Father Vasilios’ Missive to the Faithful

In the pandemic we are now experiencing, many are looking for possible answers to why it is occurring. Is God punishing us for our bad behavior? A culture, like ours, that has embraced rationalism, demands an explanation. But what if there isn’t an explanation? What does the Bible have to say when there aren’t answers to everything that occurs in the world? Is it merely a time to simply lament?

Let us turn to the Biblical references of lamentation, expressing sorrow and mourning. Psalm 6 pleads: “Have mercy on me, O Lord, for I am weak; heal me, O Lord, for my bones are troubled.” Psalm 9 asks: “Why do You stand afar off, O Lord? Why do You disregard me in times of affliction?” And Psalm 13 goes on the say: “How long, O Lord, will You forget me to the end?” Jesus Himself in agony quotes Psalm 21: “O God, My God, hear me; why have You forsaken Me?” We lament when we ask why and don’t get an answer. This is how we feel on Holy Friday evening chanting the Lamentation of the burial of Christ. We mourn in disbelief that our perfect and Holy Lord had to undergo such horrible and brutal beatings and scourging when He could have summoned a host of angels to have rescued Him from such an ordeal. Why, O Lord, was it necessary to go so far in order to save humankind from eternal death? However, through faith, we accept God’s plan for our salvation, are thankful for His loving kindness and mercy to us, the profligates.
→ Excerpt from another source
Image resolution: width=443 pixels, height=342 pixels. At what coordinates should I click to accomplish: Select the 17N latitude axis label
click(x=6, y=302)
N.T, Wright, Anglican Bishop and professor of New Testament and early Christianity at the University of St. Andrews in Scotland, and prolific writer of numerous Christian Books writes the following: “The point of lament in the biblical tradition is not just that it’s an outlet for our frustration, sorrow and loneliness and sheer inability to understand what is happening and why. The mystery of the biblical story is that God also laments. God is grieved to His heart, Genesis declares, over the violent wickedness of His human creatures , and the turning away from Him of the people of Israel.” When Jesus visited earth by His Incarnation, He would often lament seeing the effect on humans due to the fall in paradise but always empathizing and showing compassion. A lucid example of His lament, sorrow and empathy is when He visited the tomb of Lazarus and saw the corrupt condition that death holds on human beings who were meant originally to live an incorrupt eternal life in God’s Kingdom. At the tomb of Lazarus Jesus wept. (Jn 11:35)

It is no part in being a Christian to be able to explain everything that is happening in the world and why. Sometimes we must simply lament. In our isolation due to the pandemic, we can become receptacles of the healing love of God. And out of that can emerge new possibilities, new acts of kindness, new hopes and new knowledge.